A similar situation is applicable to smart machines- they will face situations in which they will not not be able to predict events accurately. Hence, they will need to assign probabilities to outcomes too. The assignment has to be done in a way such that is maximizes the successful prediction rate. Teaching a machine how to do that is an active area of research.
- Vingean reflection– This has to do with creating smart machines that can themselves create even smarter machines without human intervention. Let us assume that we can create machines which weigh all possible courses of action, and select the one which serve human interests best. Hence, it follows the same procedure to create a smarter machine. However, because the machine it creates will be smarter than itself, the parent machine will not be able to predict all courses of action that the child machine would take (if it could, it would be as smart as the child machine, which contradicts the hypothesis).

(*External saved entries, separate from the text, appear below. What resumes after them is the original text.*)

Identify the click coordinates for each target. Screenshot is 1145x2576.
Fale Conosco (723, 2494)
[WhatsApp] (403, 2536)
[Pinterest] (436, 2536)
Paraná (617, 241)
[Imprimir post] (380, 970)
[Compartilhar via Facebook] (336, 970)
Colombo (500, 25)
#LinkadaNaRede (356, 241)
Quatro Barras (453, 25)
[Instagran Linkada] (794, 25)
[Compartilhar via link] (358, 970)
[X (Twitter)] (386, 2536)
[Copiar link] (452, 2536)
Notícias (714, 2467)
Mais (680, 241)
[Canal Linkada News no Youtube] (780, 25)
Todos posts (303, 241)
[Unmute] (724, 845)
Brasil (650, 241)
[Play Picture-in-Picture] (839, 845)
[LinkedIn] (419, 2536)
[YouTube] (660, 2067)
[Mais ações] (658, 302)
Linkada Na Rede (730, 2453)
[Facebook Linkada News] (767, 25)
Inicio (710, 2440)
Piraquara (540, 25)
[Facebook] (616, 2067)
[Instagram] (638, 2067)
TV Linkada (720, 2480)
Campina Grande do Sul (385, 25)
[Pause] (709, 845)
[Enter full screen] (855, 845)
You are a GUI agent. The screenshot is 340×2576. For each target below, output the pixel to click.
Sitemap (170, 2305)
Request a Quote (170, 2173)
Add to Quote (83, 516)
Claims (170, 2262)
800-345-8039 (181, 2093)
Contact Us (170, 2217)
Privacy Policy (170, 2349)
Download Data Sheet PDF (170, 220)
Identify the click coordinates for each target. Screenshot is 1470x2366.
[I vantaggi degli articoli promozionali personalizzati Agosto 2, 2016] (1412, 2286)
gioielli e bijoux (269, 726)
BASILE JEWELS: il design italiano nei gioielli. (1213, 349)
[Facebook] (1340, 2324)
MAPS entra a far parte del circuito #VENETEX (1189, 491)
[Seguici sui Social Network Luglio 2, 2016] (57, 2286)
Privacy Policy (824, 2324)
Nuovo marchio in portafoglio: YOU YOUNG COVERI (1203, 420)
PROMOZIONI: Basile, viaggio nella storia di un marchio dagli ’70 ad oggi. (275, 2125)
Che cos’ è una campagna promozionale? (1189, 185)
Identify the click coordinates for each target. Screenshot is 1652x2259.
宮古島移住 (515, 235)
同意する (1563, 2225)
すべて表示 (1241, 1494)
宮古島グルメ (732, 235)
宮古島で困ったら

Hence, an aligned machine may create a machine that is not aligned with human interests.
- Error-tolerant agent designs– Currently, if a machine is malfunctioning, we can just open it up and correct its code, hardware, etc. However, an intelligent machine, even if it is programmed to listen to instructions if the human believes repairs are needed, may find ways of not listening if it has an incentive to escape such meddling. In other words, although the machine has to follow the code which instructs it to listen to its human programmer, it may cleverly find another part of the code or its set of instructions which allows it to escape. Programming an intelligent machine to listen to humans is a contrived problem.
- Value Specification– The way humans are programmed to procreate is that the act of sex itself is pleasurable. Hence, we have a natural inclination to procreate. Although humans are aware of this, they don’t try to change the pleasurable nature of sex. In a similar way, intelligent machines can be programmed to follow human instructions if they are rewarded on doing so. A sufficiently intelligent machine can figure out this rewards system, and may decide to change it. If the machine is no longer rewarded on following human instructions, it may soon go out of human control. Hence, programming machines to not change the reward system is an area of research.
Moreover, machines must inductively learn about human values and interests, as programming human interests into a computer is a fuzzy area at best. For instance, everything acceptable in human society is unlikely to yield an exhaustive list anytime soon, and hence cannot be fed into a machine. However, a machine may learn about society by observing it, and then base its actions on what is acceptable to humans. This is analogous to the fact that although not every cat picture in the world can be fed into a machine, it can inductively learn what a cat looks like by trawling the internet for cat pictures, and then identify an arbitrary cat picture based on its inductive learning.
I had a great time understanding and writing about the Artificial Intelligence concerns of MIRI, and hope to understand more in the near future.